DATA LISTING Block Start

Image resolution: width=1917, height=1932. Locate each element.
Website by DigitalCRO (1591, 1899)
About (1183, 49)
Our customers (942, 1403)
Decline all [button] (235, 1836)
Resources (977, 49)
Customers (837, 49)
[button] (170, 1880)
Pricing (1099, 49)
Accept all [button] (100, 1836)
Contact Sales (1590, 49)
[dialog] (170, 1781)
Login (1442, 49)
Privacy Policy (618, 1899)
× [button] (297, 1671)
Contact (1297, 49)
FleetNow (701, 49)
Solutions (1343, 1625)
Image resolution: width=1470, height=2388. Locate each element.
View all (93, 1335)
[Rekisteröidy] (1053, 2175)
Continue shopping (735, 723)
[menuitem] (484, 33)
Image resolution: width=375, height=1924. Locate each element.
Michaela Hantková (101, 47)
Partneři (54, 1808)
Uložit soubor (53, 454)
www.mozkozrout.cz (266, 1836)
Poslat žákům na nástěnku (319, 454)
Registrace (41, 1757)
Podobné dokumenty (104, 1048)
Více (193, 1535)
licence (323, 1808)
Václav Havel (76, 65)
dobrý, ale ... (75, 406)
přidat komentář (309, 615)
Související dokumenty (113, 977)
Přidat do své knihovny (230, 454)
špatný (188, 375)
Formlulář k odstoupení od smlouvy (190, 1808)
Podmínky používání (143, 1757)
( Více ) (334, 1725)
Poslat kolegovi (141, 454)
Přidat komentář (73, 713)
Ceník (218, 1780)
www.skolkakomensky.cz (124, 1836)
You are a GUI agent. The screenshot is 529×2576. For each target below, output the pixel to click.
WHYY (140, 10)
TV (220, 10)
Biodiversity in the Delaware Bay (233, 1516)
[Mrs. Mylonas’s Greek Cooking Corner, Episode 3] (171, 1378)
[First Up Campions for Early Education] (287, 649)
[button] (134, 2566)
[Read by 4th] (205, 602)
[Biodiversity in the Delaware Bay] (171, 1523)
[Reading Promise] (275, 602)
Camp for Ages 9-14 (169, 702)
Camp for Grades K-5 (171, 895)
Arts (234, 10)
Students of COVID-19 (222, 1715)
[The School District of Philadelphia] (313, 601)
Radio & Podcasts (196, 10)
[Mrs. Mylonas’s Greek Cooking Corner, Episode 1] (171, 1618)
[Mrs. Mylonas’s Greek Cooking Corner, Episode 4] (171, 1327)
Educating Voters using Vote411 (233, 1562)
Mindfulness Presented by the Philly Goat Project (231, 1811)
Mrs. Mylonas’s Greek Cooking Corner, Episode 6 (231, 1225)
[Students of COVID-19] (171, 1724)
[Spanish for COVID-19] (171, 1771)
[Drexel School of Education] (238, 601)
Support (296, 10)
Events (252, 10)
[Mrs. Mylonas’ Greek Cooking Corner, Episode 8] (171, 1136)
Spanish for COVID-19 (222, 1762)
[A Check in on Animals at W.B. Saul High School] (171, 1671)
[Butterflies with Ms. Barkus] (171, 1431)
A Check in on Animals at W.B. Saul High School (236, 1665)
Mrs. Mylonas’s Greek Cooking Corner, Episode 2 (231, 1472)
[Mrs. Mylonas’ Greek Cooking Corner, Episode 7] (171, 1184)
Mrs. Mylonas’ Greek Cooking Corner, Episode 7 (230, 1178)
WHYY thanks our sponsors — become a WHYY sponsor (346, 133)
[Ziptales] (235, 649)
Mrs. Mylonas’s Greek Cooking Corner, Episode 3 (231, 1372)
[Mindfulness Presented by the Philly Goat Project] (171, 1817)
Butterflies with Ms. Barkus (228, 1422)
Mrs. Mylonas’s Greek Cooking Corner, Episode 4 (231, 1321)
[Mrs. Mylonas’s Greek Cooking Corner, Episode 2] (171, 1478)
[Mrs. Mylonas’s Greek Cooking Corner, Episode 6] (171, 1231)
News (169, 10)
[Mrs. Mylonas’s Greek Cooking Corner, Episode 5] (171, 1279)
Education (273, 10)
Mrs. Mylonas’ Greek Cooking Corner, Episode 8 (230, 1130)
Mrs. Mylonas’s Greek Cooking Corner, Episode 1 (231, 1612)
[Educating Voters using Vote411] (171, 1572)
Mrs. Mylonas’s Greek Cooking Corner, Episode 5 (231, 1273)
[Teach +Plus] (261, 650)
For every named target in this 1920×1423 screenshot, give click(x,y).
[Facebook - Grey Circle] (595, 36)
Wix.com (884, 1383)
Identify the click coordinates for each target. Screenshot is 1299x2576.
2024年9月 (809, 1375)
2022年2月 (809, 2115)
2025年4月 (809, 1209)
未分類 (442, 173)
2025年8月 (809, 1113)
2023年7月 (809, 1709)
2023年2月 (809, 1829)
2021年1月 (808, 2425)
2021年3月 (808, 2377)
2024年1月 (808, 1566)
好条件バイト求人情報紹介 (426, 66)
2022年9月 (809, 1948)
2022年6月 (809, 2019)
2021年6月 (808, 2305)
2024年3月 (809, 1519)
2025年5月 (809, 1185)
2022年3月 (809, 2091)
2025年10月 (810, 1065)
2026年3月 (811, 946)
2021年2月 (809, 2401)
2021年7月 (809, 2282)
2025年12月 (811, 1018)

DATA LISTING Block End

- [TASK STATEMENT]: Copy every line where the word "width" is present in the entries above.

- [FINISHED TASK]:
Image resolution: width=1917, height=1932. Locate each element.
Image resolution: width=1470, height=2388. Locate each element.
Image resolution: width=375, height=1924. Locate each element.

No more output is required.